◆ PROBLÈMES À RÉSOUDRE
1. D'après le texte sur le mode de scrutin français, quelle part du corps électoral est systématiquement non représentée ?
2. Traduisez en anglais la phrase suivante du texte sur le mode de scrutin : « Les grands démocrates d'hier ont inspiré les grands démocrates d'aujourd'hui. »
3. Poursuivez le texte consacré au mode de scrutin et à la Ve République en partant de sa dernière phrase.

◆ EXTRAIT FOURNI
- - -
Quand l'Histoire donne une leçon à nos donneurs de leçons...

Entre une gauche qui a choisi, élection après élection - ou plutôt raclée après débâcle - le changement dans la continuité… et une droite qui opte pour un retour vers le futur, on peut clairement prédire que le statu quo est la ligne directrice des élections à venir. Entendre par statu quo la préservation coûte que coûte d’un mode de scrutin archaïque et discriminatoire où, excusez du peu, un quart en somme du corps électoral est systématiquement non représenté.

On s’en étonnerait presque si on ne se souvenait que la Révolution n’a jamais porté en germe un projet démocratique mais tout juste permis la substitution d’une oligarchie par une autre et l’apparition d’une nouvelle caste de privilégiés, les bourgeois. Il est peu étonnant dès lors que cette mascarade se soit perpétuée jusqu’à maintenant : au rejet du NON au référendum en 2005 finalement promulguée sous la forme du traité de Lisbonne par voie parlementaire là a succédé l’adoption de la loi Macron par 49-3 ici. Les grands démocrates d’hier ont inspiré les grands démocrates d’aujourd’hui. Point de démocratie donc, ou si peu : serions-nous condamnés au vote inutile puisque les dés sont déjà jetés ?

A priori oui puisque les grands rendez-vous des législatives et présidentielles sont irrémédiablement verrouillés par des scrutins majoritaires à deux tours où le premier est une sorte de proportionnelle inutile, puisque sans application réelle, et le second une élimination par défaut. La supercherie de la Ve est de vendre la rencontre d’un homme avec un peuple… là où ce sont bien des groupes, des partis, des clans, des clubs (ce que d’autres appelleront des think tanks), voire des loges (oups…) qui accaparent le gouvernement et donc le pouvoir.

Or le pouvoir est aujourd’hui bien loin des considérations de Montesquieu de favoriser leur séparation. Les cas de la loi instituant le mariage pour tous ou celle du futur Patriot Act à la française comme elle fut nommée après les attentats de janvier montrent l’alignement marqué de l’exécutif, du législatif et du judiciaire, voire leur confusion. Dès lors, le pouvoir redevient un rapport de force au sujet duquel le sénateur PS Jean-Pierre Michel rappelait que « ce qui est juste, c’est ce que dit la loi. Voilà, c’est tout. Et la loi ne se réfère pas à un ordre naturel. Elle se réfère à un rapport de force à un moment donné. »
- - -
◆ DONNÉES DISPONIBLES
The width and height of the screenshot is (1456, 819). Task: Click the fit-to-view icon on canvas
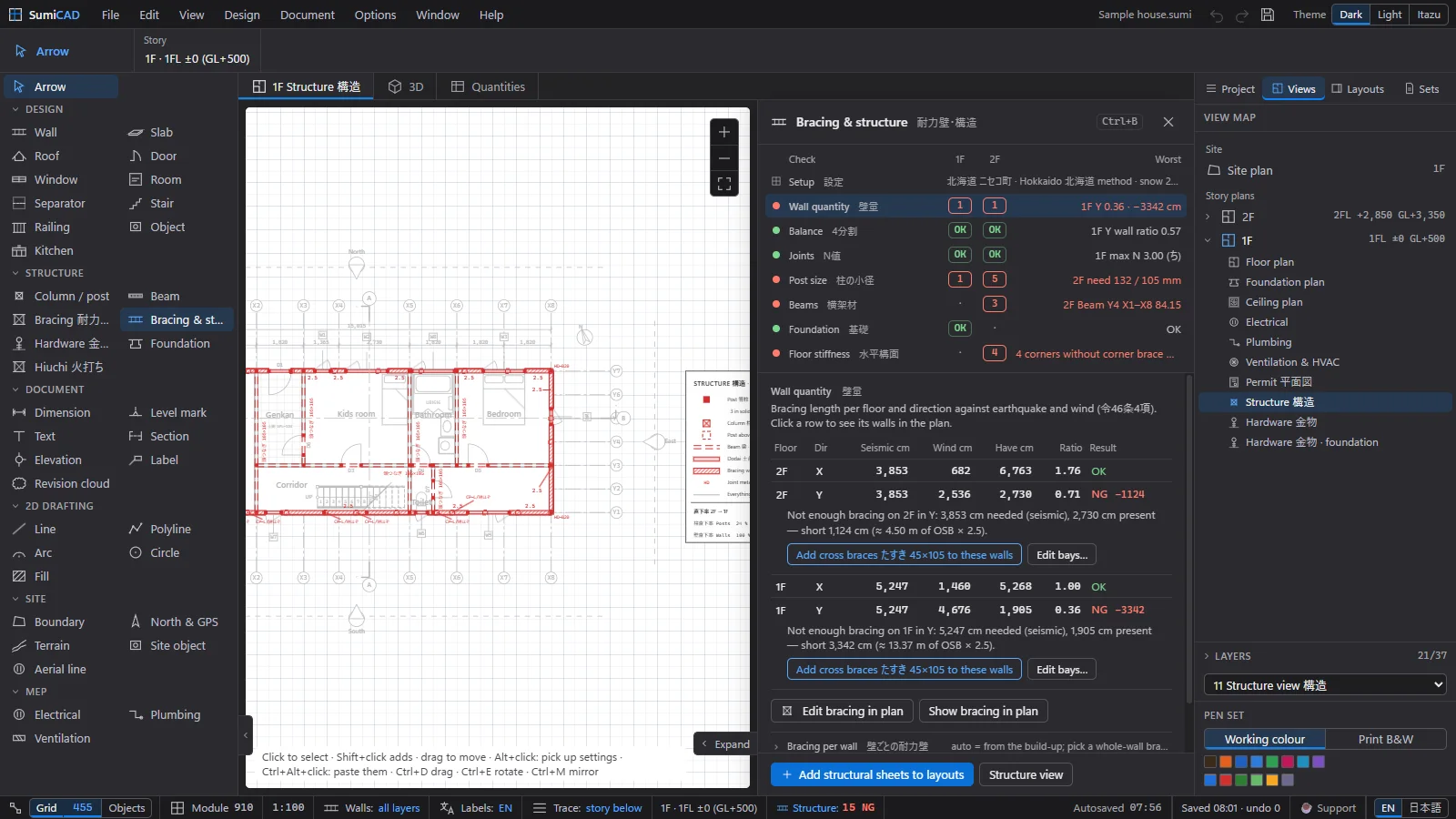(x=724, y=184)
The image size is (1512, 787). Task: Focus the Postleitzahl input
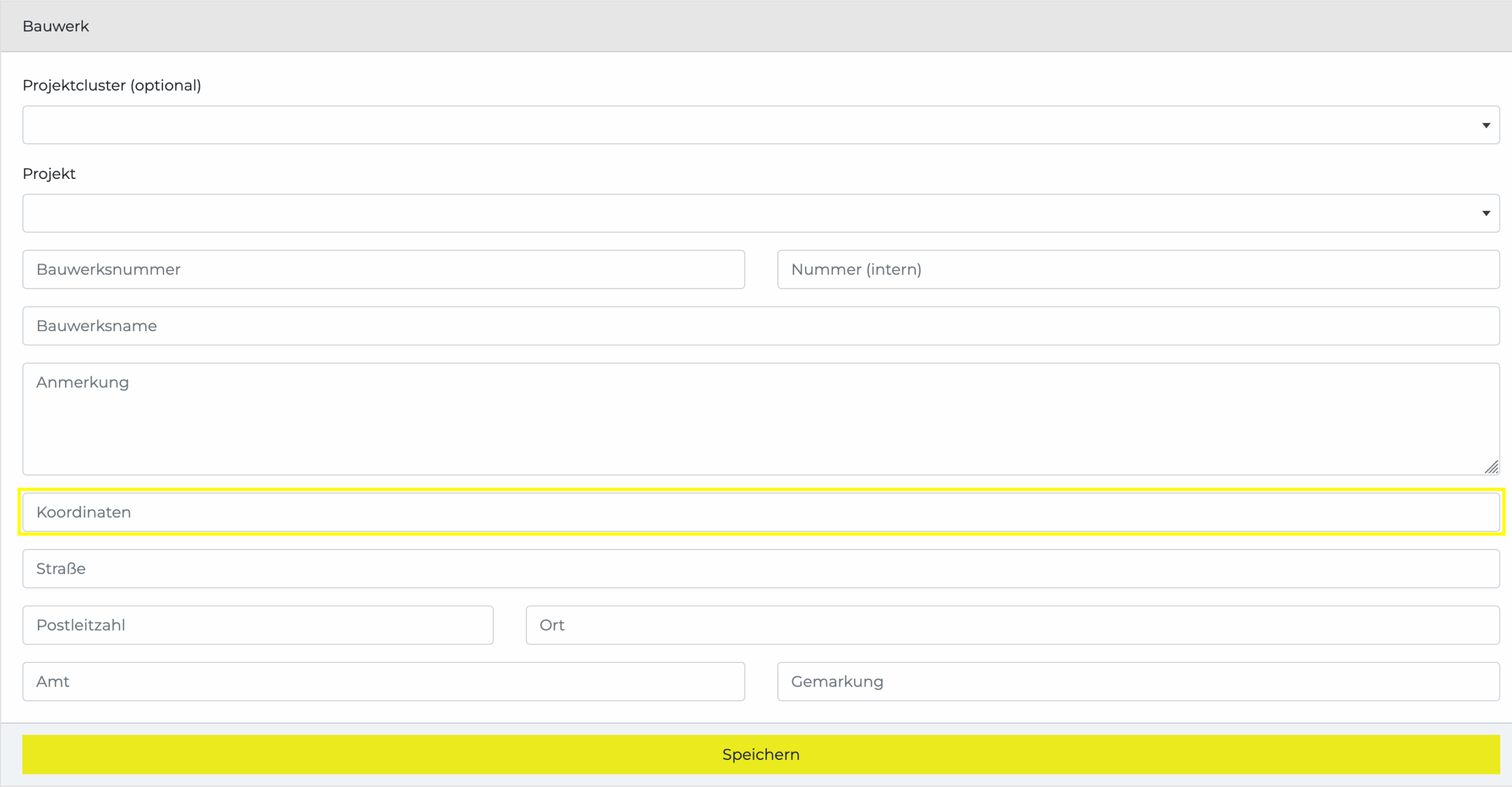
- - -
◆ RÉPONSES DANS L'ORDRE
1. Un quart du corps électoral.

2. The great democrats of yesterday inspired the great democrats of today.

3.
En bref, la loi du plus fort, celle du plus grand nombre. Les enjeux électoraux sont réduits à l’acquisition d’une courte majorité et s’apparentent inexorablement à des victoires à la Pyrrhus pour les deux partis républicains. Difficile de désigner les véritables vainqueurs et vaincus. La proportionnelle de décembre devrait justement déchirer ce voile de fumée en donnant une photo plus précise de toutes les tendances du paysage électoral et a priori confirmer le nouveau rapport de forces défavorable à l’Etablissement. Parions que le discours suranné républicain et médiatique sera à nouveau démenti par les chiffres et que, ô surprise, le destin de la République dépendra de quelques preux chevaliers blancs tels qu’Obiwan Kenozy ou Luke Skyvallser dont la maîtrise de la force morale permettra de rétablir le délicat équilibre électoral.

Mais à vouloir ainsi polariser la vie politique sur un plan moral, exhortant la lutte du bien (angélique et républicain) contre le mal (absolu et extrémiste), on en vient finalement à recentrer le débat sur la Morale. Or droite et gauche promeuvent un modèle de société purement libéral-libertaire, c’est-à-dire sans règles, sans conscience, sans limites... où la vérité des uns s’arrêtent où commencent celles des autres, c’est-à-dire celle du plus grand nombre. Une société parfaitement hédoniste et relativiste mais qui aurait une morale. A l’incohérence du message on peut prédire l’échec du remède.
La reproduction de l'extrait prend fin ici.